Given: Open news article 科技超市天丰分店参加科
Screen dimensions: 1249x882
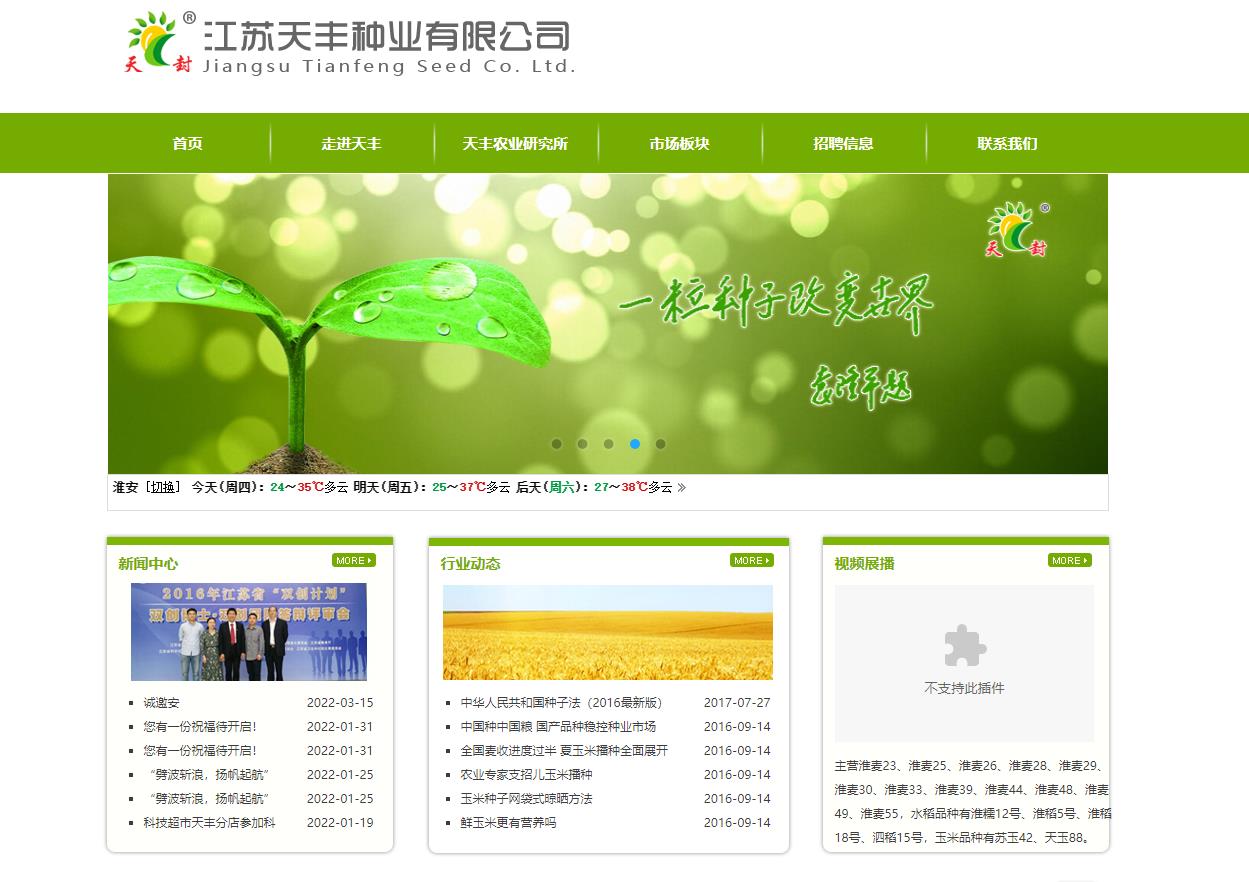Looking at the screenshot, I should [x=209, y=823].
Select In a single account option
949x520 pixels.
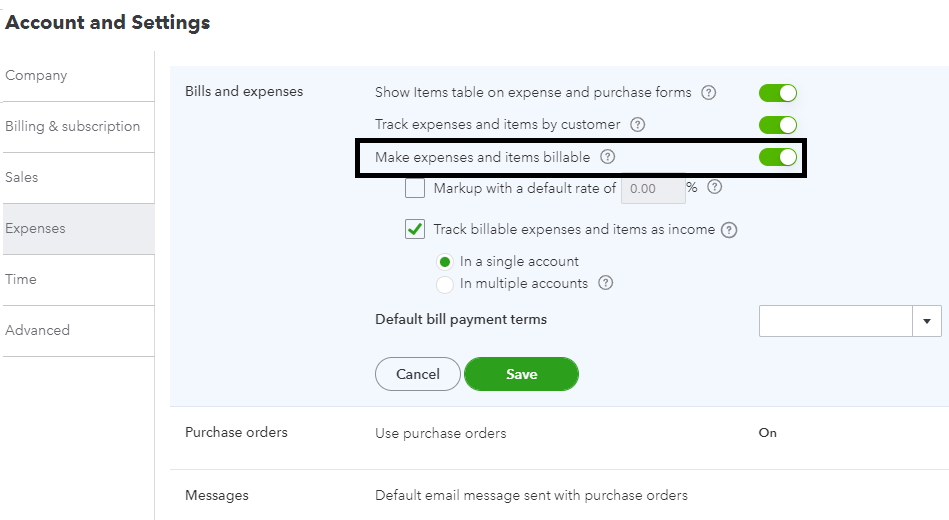point(445,262)
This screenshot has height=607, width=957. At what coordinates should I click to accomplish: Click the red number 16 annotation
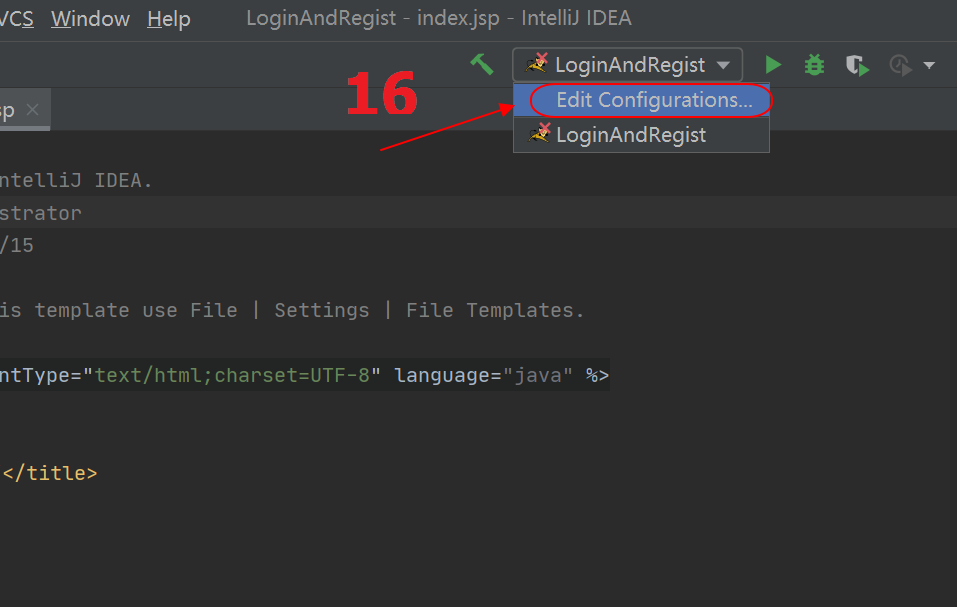click(x=382, y=94)
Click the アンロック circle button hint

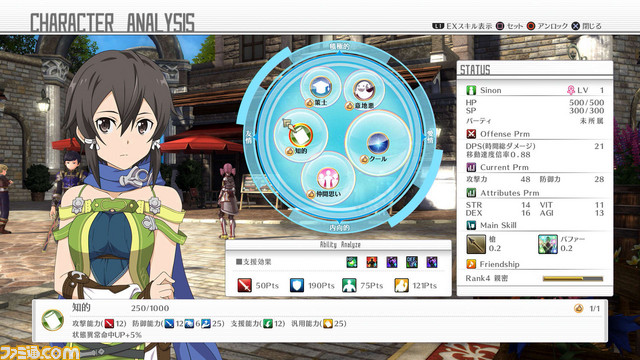(x=547, y=26)
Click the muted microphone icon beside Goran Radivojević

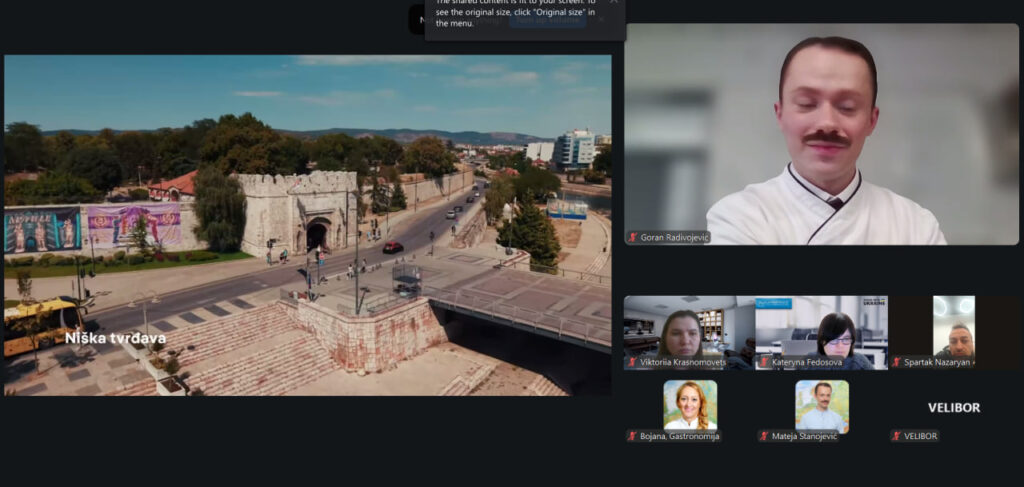tap(633, 238)
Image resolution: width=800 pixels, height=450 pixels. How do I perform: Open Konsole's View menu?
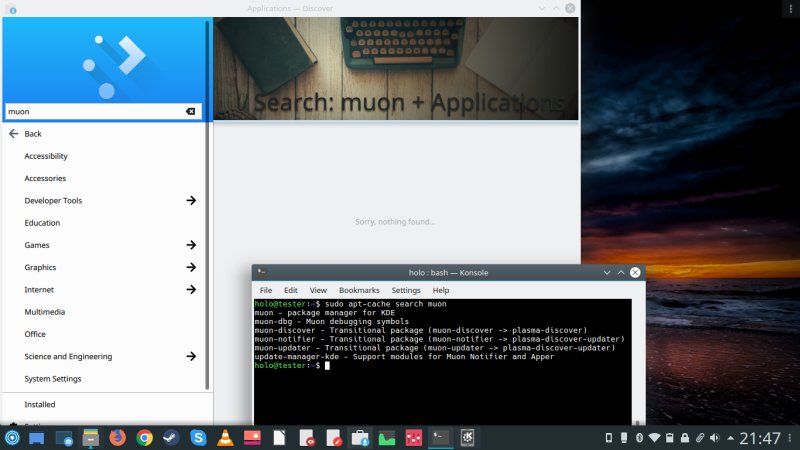318,290
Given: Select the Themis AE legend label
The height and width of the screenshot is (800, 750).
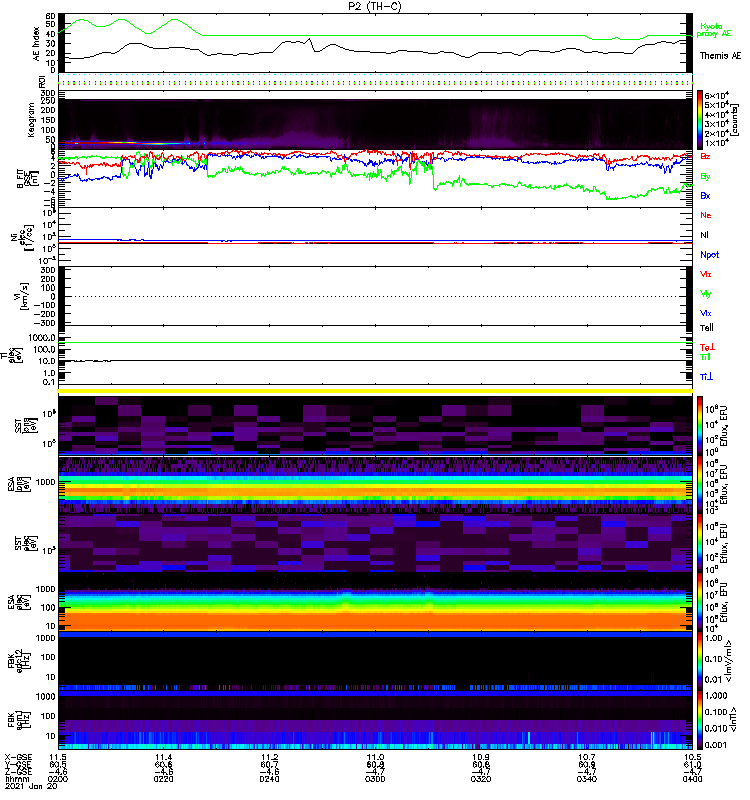Looking at the screenshot, I should tap(720, 55).
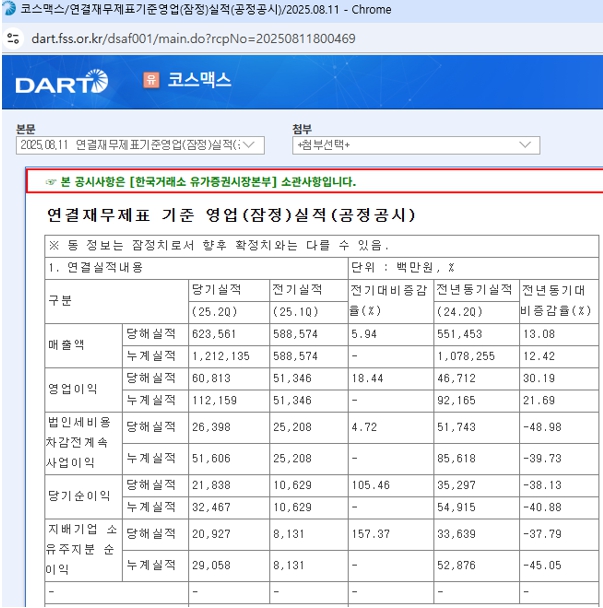Open site information icon beside the URL

point(13,39)
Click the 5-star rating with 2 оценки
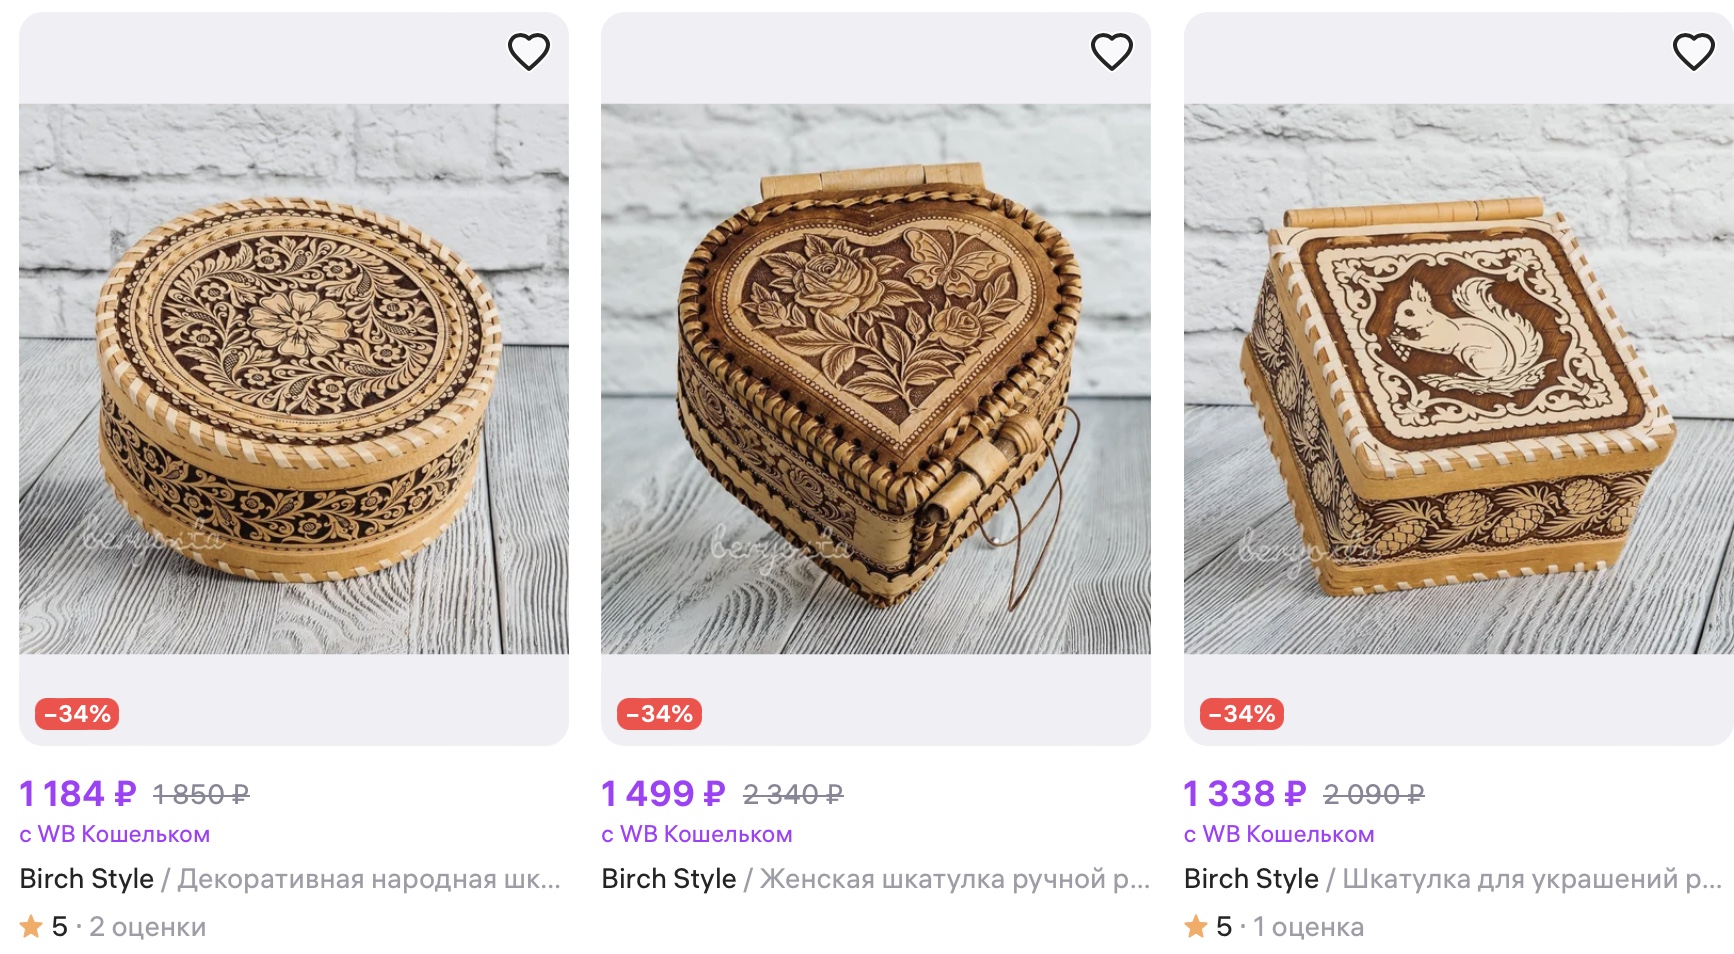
• • • • • • •
**Task to carry out**
Rewrite all of the records above, replacing "Select" with "Choose" and leaving everything else unchanged. Omit the pictures from your answer.

**Output of the exercise**
Given: Open news article 科技超市天丰分店参加科
Screen dimensions: 1249x882
Looking at the screenshot, I should [x=209, y=823].
Choose In a single account option
949x520 pixels.
point(445,262)
This screenshot has height=607, width=957. At what coordinates should I click to accomplish: Click the red number 16 annotation
click(x=382, y=94)
Click the アンロック circle button hint

(x=547, y=26)
Click the muted microphone icon beside Goran Radivojević

tap(633, 238)
Image resolution: width=800 pixels, height=450 pixels. How do I perform: Open Konsole's View menu?
318,290
Given: Choose the Themis AE legend label
The height and width of the screenshot is (800, 750).
Looking at the screenshot, I should tap(720, 55).
Open site information icon beside the URL

point(13,39)
Click the 5-star rating with 2 оценки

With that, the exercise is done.